[[ RECORDS FOR THE TASK open ]]
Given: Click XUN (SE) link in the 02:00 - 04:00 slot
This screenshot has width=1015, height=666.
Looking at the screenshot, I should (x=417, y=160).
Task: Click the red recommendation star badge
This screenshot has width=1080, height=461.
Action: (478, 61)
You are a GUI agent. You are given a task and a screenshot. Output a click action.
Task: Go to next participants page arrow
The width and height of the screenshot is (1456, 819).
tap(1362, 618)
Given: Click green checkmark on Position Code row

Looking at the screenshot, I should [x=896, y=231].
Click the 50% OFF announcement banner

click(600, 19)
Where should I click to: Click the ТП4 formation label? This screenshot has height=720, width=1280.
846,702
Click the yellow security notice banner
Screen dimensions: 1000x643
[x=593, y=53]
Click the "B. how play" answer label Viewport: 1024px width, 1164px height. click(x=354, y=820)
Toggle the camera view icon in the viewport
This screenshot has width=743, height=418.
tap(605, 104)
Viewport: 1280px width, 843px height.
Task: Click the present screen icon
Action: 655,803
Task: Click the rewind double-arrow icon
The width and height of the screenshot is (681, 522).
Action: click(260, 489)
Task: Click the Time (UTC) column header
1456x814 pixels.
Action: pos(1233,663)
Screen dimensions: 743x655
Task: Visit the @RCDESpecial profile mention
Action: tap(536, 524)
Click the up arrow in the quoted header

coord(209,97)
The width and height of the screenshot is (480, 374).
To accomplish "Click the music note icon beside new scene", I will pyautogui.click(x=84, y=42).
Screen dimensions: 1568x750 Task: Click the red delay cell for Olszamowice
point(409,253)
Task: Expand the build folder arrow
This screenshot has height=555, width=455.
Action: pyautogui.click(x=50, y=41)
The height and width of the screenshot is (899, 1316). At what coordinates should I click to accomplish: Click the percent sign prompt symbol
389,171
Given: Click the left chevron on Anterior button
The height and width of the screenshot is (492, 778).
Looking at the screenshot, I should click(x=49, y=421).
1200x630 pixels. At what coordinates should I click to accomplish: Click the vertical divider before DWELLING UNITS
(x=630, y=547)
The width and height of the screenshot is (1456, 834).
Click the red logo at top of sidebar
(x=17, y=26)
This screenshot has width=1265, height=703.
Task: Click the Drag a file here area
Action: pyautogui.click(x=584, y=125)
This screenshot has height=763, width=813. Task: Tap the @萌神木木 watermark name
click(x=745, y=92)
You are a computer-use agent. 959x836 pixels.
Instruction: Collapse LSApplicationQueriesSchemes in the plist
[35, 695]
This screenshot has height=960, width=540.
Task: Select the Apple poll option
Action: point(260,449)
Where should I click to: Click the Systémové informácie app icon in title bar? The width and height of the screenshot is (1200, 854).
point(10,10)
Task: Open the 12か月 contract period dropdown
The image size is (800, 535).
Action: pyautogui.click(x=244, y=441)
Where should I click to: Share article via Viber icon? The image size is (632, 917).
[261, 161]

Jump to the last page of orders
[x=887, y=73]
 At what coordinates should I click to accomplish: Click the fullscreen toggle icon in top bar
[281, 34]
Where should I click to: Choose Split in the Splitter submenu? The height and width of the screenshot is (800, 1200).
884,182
[[ RECORDS FOR THE TASK closed ]]
* ASSIGNED TASK: Look through the data above and return exactly the lines from the one that contains "Task: Click the Time (UTC) column header" to the one that contains "The width and height of the screenshot is (480, 374).", inclusive, with nothing else.

* EXPECTED OUTPUT:
Task: Click the Time (UTC) column header
1456x814 pixels.
Action: pos(1233,663)
Screen dimensions: 743x655
Task: Visit the @RCDESpecial profile mention
Action: tap(536, 524)
Click the up arrow in the quoted header

coord(209,97)
The width and height of the screenshot is (480, 374).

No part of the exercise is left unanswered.